FENERBAHÇE maçından sonra Beşiktaş, ’Gaziantep’i rahat geçer’ diyenler yanıldı. Ama Gaziantep’in bir noktadan sonra Beşiktaş’la mücadele etme gücü kalmadı. Futbolcu farkı, her ilerleyen dakika daha fazla hissedildi. Berabere biter miydi? Tartışmak bile gereksiz. Çünkü sonuç 3-1.
Eğer İstanbul’da Üç Büyükler’den puan çıkaracaksan, onların forvetlerinin ve orta sahalarının, defanslarına yardıma gitmesine zorlayacaksın. Bunu yapmadığın zaman, onlar bütün güçlerini hücumda kullanıyorlar.
Ve bir yerde de hata yapıyorsun, maç kopuyor. Gaziantep golü attıktan sonra her geçen dakika hücum gücünü zayıflattı. Bütün yük arkaya bindi. Sonunda defans da dayanamadı. İp de maç da koptu.
Yine aynısı oldu
Bobo, Nobre ve arkalarında Holosko oynadığı müddetçe, Holosko’dan çok şey beklemeyin. Beşiktaş’ın attığı birinci golde, pozisyonu yaratan o. Ama nasıl? Önündeki geniş alanı kullanarak... Ya Holosko’yu istediği yerde oynatacaksınız, geniş alanda serbest dolaşacak, ya da vermiş olduğunuz parayı çöpe atmış olacaksınız.

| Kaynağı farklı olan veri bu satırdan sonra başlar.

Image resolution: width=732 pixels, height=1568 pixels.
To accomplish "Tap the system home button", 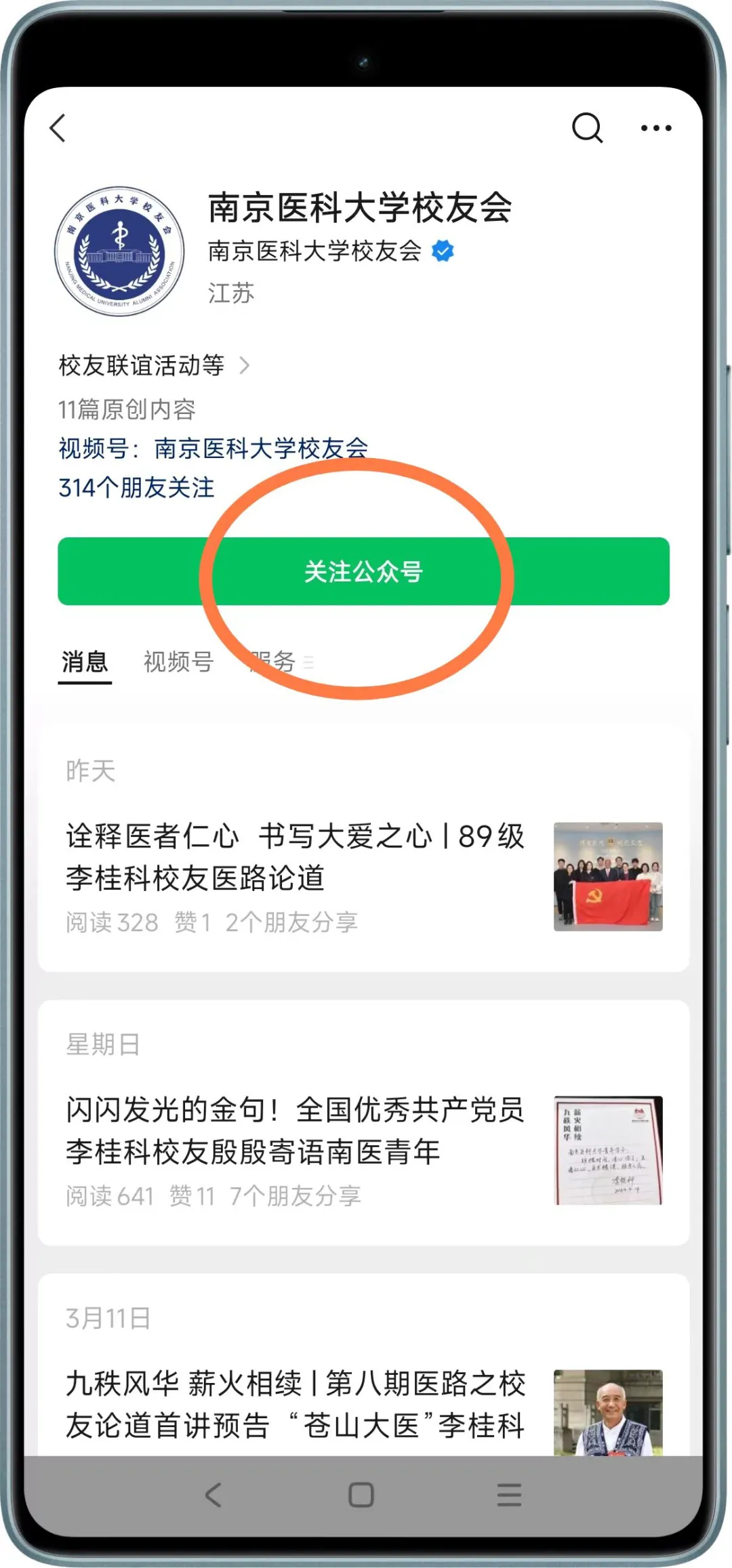I will click(x=361, y=1495).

Bir hafta evvel Fenerbahçe’nin 5 attığı takıma zorlanıyorsun. Neden? Çünkü, rakibini çözemiyorsun. Ne zaman çözüyorsun? Fizik gücü düştükçe. Ama yarın çok farklı rakiplerle oynayacaksın, onlar Gaziantepspor olmayacak. Gaziantep’te 12 numarayla mücadele eden Deumi kusursuz oynadı. Ama ne yapsın tek kaldı. Peki, hani 6 yabancı, 8 yabancı isteyenler? Gaziantepspor kaç yabancıyla oynadı?
Beşiktaş seyircisi ne zaman o ’Allah belanı versin’ tezahüratına başlıyor, o zaman kalesinde golü görüyor. Dün gece aynen oldu.
Kartları es geçti
Cüneyt Çakır, gördüğünü çalmaya gayret etti. Topun yanında fazla gezip, pozisyonların içine daldı. Ama bir defa topla çarpıştı. Gaziantepli futbolcuya gösterdiği ilk sarı karttan sonra aynı pozisyonların hepsini es geçti. Özellikle de bazı faul atışları 15-20 metre önde atıldı. Demek ki, herhalde bu maçta onu Avrupa’dan seyretmeye gelen mentörü yoktu.